* [SET OF TASKS]
1 - Repeat everything in the garden notes from "While I was" down to "of the grapes.", swapping "arbor" for "trellis".
2 - Name every tool or piece of equipment for yard work that the garden notes mention.

* [PROVIDED TEXT]
Since it was mowed I could move the hoses back and I watered the fruit trees in the orchard.  I had trimmed up the suckers on the one plum tree.  It still needs a little work with a chainsaw as the lopper was not able to get all of the branches but it is looking better.  The east apple tree still needs a bigger circle around it. 

While I was moving the hose from tree to tree I worked on weeding along the white fence and then watered that.  I got about half of it done so it will look kind of silly until I get the rest done.

The grapes

The earliest grapes were ready for harvesting.  A few of the earliest ones had been eaten by birds and a few of the latter ones were not fully blue yet but I learned my lesson last year that if I wait too long the birds don't leave any for me.  Although I love the look of my grape arbor it does not make for easy picking now that the vines are getting bigger and I have not been diligent about pruning them.  There were quite a few grapes that could only be reached with a ladder from the top.
There are four vines on the arbor. This one is the oldest of the vines and it has a small purple grape.  Here you can see several bunches of the grapes.

And this bunch is on a 6 inch appetizer plate along side of a teaspoon to give an idea of the size of the bunches.

* [DATA EXTRACT]
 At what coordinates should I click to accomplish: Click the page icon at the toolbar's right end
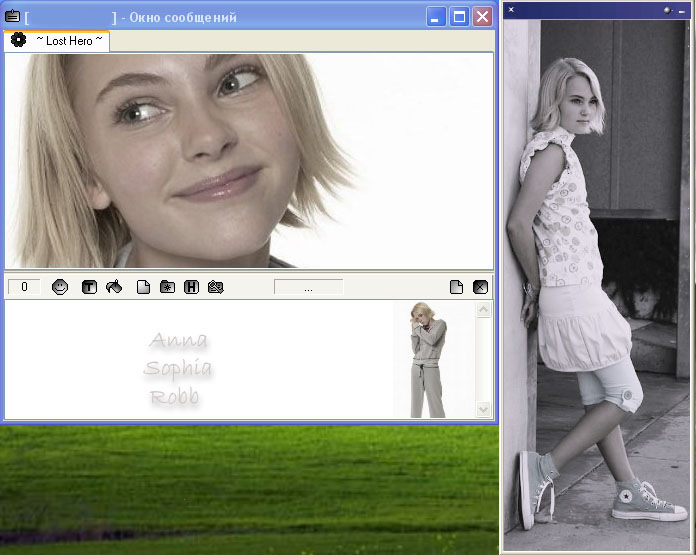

* [ANSWERS TO THE EXERCISES]
1 -
While I was moving the hose from tree to tree I worked on weeding along the white fence and then watered that.  I got about half of it done so it will look kind of silly until I get the rest done.

The grapes

The earliest grapes were ready for harvesting.  A few of the earliest ones had been eaten by birds and a few of the latter ones were not fully blue yet but I learned my lesson last year that if I wait too long the birds don't leave any for me.  Although I love the look of my grape trellis it does not make for easy picking now that the vines are getting bigger and I have not been diligent about pruning them.  There were quite a few grapes that could only be reached with a ladder from the top.
There are four vines on the trellis. This one is the oldest of the vines and it has a small purple grape.  Here you can see several bunches of the grapes.

2 - hose, chainsaw, lopper, ladder